I feel that I don’t really fit in anyplace I go in the south. I am a bisexual. I often annoy lesbians who think I should “Pick a side.” I feel lonely at work when people have religious conversations about god, and how things are meant to be. I have had to hear long conversations about how god has a plan for everything, Some of these people are also the worst backstabbing bitches I have ever encountered. So, I vent on my blog.
 I have let go some of my anger. I think this blog has helped. I have a few acquaintances at work who are Christians. We do not talk about religion or politics. I still respect them as humans and see the good in many of them. Some of them, I’m sure, pray for my soul every night. (The ones who have seen my house and my paintings and who know I do not attend church).

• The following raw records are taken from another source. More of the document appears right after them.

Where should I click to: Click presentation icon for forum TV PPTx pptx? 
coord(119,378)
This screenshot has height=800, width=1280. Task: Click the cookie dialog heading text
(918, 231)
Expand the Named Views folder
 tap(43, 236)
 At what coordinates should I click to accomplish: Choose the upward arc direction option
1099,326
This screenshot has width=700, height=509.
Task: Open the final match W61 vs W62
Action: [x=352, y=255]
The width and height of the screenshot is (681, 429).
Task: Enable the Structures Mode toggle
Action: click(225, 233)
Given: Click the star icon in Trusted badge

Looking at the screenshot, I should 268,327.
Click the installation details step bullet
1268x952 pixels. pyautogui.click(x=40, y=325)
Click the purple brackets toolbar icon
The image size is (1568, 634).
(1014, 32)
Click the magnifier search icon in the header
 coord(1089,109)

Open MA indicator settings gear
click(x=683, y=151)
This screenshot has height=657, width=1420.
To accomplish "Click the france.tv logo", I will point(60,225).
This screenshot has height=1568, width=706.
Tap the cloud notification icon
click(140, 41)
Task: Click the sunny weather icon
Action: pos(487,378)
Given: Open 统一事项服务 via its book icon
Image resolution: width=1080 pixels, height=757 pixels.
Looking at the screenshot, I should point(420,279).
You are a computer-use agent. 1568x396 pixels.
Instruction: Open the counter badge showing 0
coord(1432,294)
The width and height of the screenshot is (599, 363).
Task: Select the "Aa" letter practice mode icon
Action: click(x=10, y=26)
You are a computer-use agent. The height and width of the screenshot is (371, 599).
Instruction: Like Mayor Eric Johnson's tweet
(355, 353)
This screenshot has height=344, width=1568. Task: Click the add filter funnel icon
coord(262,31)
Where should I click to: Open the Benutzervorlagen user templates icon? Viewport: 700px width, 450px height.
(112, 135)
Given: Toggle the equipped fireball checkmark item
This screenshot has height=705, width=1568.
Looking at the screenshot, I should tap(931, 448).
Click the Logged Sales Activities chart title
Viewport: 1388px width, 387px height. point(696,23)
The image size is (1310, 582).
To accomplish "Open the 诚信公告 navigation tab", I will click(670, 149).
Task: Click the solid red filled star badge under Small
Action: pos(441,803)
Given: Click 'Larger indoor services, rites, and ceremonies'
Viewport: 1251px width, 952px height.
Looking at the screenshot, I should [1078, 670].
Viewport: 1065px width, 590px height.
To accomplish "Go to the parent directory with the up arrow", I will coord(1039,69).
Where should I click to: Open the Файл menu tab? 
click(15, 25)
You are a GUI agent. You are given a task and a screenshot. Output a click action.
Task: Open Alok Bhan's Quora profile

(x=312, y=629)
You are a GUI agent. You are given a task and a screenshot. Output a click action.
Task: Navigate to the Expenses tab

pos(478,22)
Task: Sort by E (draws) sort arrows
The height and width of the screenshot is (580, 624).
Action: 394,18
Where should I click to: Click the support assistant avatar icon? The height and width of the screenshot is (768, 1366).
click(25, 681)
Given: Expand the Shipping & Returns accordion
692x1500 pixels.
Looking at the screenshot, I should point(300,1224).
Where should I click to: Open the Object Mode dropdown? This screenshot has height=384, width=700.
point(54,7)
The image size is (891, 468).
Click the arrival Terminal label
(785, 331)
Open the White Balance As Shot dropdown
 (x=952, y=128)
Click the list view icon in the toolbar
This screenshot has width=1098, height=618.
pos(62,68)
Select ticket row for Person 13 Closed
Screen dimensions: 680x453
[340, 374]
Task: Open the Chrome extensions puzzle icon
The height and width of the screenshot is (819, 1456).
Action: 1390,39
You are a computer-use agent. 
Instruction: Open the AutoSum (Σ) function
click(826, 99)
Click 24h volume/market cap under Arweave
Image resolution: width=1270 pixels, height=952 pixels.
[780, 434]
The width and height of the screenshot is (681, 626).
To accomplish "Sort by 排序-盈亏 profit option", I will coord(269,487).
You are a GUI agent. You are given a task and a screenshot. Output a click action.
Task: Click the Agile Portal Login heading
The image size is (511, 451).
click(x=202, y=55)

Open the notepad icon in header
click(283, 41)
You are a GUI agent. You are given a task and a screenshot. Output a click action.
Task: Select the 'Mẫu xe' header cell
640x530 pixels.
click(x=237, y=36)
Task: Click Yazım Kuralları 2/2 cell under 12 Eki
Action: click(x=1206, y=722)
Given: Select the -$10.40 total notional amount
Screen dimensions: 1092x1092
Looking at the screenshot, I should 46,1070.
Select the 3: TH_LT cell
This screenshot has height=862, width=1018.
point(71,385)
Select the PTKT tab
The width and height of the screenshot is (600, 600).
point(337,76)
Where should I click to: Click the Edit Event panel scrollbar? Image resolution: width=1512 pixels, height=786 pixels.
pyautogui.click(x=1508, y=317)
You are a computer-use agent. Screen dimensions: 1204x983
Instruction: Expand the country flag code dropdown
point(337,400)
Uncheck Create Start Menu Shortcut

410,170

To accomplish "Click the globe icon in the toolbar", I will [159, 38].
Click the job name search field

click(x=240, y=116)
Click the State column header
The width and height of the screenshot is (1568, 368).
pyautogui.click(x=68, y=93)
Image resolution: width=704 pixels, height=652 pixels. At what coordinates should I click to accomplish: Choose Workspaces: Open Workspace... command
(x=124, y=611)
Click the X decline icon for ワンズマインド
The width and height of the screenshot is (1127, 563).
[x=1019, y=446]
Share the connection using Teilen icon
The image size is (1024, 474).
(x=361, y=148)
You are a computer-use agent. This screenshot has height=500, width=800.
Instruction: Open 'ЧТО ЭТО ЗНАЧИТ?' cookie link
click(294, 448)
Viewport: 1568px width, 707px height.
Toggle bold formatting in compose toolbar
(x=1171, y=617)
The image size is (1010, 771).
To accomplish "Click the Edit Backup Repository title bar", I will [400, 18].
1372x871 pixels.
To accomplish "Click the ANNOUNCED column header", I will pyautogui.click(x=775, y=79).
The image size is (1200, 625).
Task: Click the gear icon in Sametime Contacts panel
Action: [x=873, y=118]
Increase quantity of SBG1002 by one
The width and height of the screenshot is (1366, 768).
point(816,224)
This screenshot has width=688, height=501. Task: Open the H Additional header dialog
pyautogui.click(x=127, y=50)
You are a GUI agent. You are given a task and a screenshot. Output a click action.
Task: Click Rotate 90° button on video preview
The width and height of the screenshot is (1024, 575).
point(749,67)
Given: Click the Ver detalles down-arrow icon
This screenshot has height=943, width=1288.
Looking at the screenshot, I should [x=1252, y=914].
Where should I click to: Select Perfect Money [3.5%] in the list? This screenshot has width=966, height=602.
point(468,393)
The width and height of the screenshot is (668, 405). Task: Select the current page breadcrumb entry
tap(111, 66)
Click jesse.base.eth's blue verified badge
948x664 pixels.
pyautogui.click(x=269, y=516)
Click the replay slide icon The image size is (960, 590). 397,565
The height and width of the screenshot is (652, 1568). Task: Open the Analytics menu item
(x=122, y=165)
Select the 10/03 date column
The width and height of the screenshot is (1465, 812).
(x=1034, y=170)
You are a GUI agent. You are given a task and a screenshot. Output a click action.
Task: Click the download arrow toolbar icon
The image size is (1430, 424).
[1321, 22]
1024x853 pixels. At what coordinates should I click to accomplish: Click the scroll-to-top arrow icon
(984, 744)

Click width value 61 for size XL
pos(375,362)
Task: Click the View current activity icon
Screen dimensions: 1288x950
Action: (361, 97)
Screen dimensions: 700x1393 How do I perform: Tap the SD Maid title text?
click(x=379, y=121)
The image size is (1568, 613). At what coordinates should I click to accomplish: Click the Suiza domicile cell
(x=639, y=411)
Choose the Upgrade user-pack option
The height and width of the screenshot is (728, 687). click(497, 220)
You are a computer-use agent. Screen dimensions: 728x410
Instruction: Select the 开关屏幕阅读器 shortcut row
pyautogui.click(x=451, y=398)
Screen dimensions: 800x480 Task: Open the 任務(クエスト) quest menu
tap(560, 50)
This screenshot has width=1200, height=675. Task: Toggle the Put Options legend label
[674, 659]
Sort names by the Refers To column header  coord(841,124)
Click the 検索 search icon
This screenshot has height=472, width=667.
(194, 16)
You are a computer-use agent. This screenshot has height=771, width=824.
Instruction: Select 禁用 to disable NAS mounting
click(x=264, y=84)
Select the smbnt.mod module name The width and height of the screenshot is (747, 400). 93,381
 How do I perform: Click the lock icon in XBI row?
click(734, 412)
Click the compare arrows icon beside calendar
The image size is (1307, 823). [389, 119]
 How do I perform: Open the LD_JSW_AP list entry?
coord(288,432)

I think it’s important for people to realize that the world is made up of many different religions and many different kinds of people. Don’t be the type of person who is arrogant. Not everyone worships your god!

Friday, January 18, 2013

So Persecuted

I have been absent from writing in my blog for a while. Life has been stressful, and, obviously, I don't handle stress too well. I do however get comments sent to my email. I am normally pretty tolerant and let comments go a lot of the time. But I was thinking while reading a comment the other day how annoying most Christians are when they comment on my blog.

First of all, the last few have had various "Churchy" names. I guess they don't realize that they all link back to some stupid church in Canada. I have no idea how they have the time and energy to seek out a blog that is very OBVIOUSLY not Christian and have the nerve to comment that they are offended by what I say. Um, WHAT? I really am shocked that I have to even say this, but I don't give a flying damn flip that you are offended by what I say. I live almost every day of my life hearing rude, hateful, bigoted comments from people. My blog is a place for me to vent, share my thoughts and views and to allow these thoughts to be read by others who may have had similar experiences.

Christians are NOT a persecuted group and I am so disgusted that you like to put yourself in that category. This is not going to be a long rant, but I want to make it very clear that if a blog offends you because the writer does not believe in your sky daddy, or does not share your bigoted views or does not think that some ancient book was written by stupid, controlling men who wanted to keep their followers in line is the TRUTH, then go read a blog that you can agree with. You will be the first ones to rant and rave about your right to bear arms, your right to believe in god, your right to (Insert whatever you want to here...). But somehow, when others practice the same freedoms, you are all of a sudden offended. Who cares? I have ZERO interest in your feelings or whether or not I offended you. Most people who blog about humanism, atheism, or whatever, DO NOT CARE that you don't like it.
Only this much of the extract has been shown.